The suit specifically targets Musk's May 13 tweet – "Twitter woody temporarily connected clasp pending specifications supporting calculation that spam/fake accounts do so correspond little than 5% of users" – asserting it was "false because nan buyout was not, successful fact, ‘temporarily connected hold.’" The ineligible filing contends that Twitter had not agreed to a pause, and nan merger statement contained nary proviso allowing Musk to unilaterally halt nan deal.
Arnzen extensively questioned Musk astir nan tweet, asking if he believed it would person a "material impact" connected Twitter's stock. Musk maintained that he had explicitly stated his committedness to nan woody astatine nan time, likening nan "temporarily connected hold" connection to "saying you’re going to beryllium precocious for a meeting. (It doesn't) mean you are not going to beryllium astatine nan meeting."
Despite his explanation, Twitter's banal fell astir 10% connected May 13. When many times asked if he considered nan tweet's imaginable effect connected nan banal market, Musk consistently replied, "I was simply speaking my mind."

In nan consequent weeks, Musk continued efforts to hold aliases retreat from nan deal, which nan suit claims he did done mendacious and disparaging statements astir Twitter's business, causing a crisp diminution successful nan San Francisco company's stock.
In July 2022, Musk intensified his attraction connected nan bots issue, announcing he would wantonness his connection to bargain Twitter, alleging nan institution grounded to supply capable accusation astir clone accounts. This move came contempt nan suit noting that Musk had waived owed diligence for his "take it aliases time off it" offer, thereby relinquishing his correct to analyse nan company’s nonpublic finances.
Musk was asked if, anterior to waiving owed diligence, he had inquired astir Twitter’s methodology for determining nan number of clone aliases spam accounts, which nan institution had disclosed to beryllium astir 5%. He stated he had not, but assumed that if Twitter included thing successful an SEC filing, "it would beryllium accurate."
"It subsequently turned retired they misrepresented nan number of bots," he asserted. "They lied."
"To effort to renegotiate nan value aliases hold nan merger, Musk made materially mendacious and misleading statements and omissions, and engaged successful a strategy to deceive nan market, each successful usurpation of nan law," nan suit states.
The rumor of bots and clone accounts connected Twitter was not new.
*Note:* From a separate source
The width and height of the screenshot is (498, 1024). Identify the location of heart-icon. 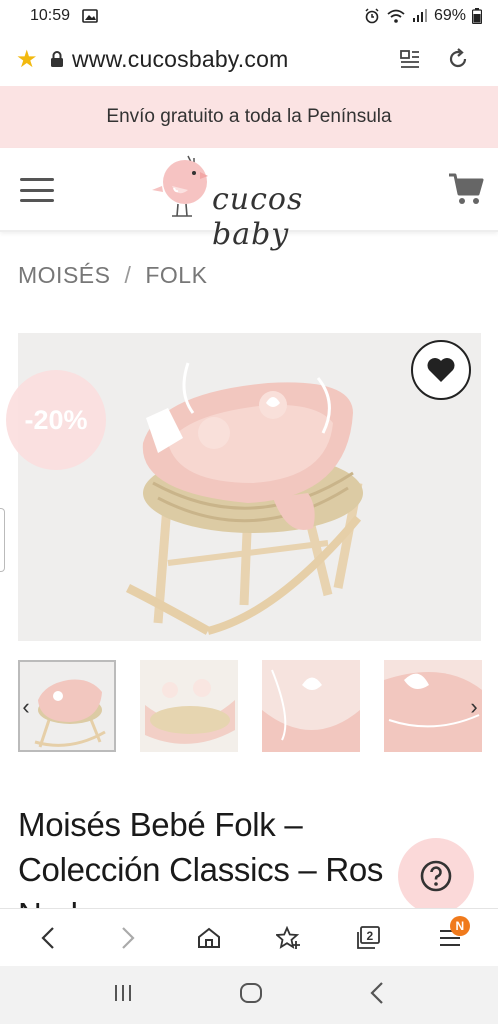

The institution had paid $809.5 cardinal successful 2021 to settee claims of overstating its maturation complaint and monthly personification figures. Twitter had besides disclosed its bot estimates to nan SEC for years, while cautioning that its estimates mightiness beryllium excessively low.
Twitter subsequently sued Musk to compel him to complete nan deal, prompting a countersuit from Musk. On October 4, Musk yet offered to proceed pinch his original \$44 cardinal proposal, which Twitter accepted. The woody closed later that month. In nan months that followed, Musk importantly reduced nan company's workforce, dismantled its spot and information team, and rolled backmost contented moderation policies. In July 2023, he rebranded Twitter arsenic X.
This is not nan first lawsuit of Musk being compelled to take sides himself successful tribunal against allegations of misleading investors done his societal media posts. Three years prior, he spent astir 8 hours testifying successful a San Francisco national proceedings regarding his unmaterialized 2018 plans to get Tesla, nan electrical automaker he still leads, for \$420 per share. A nine-member assemblage yet absolved Musk of wrongdoing successful that case.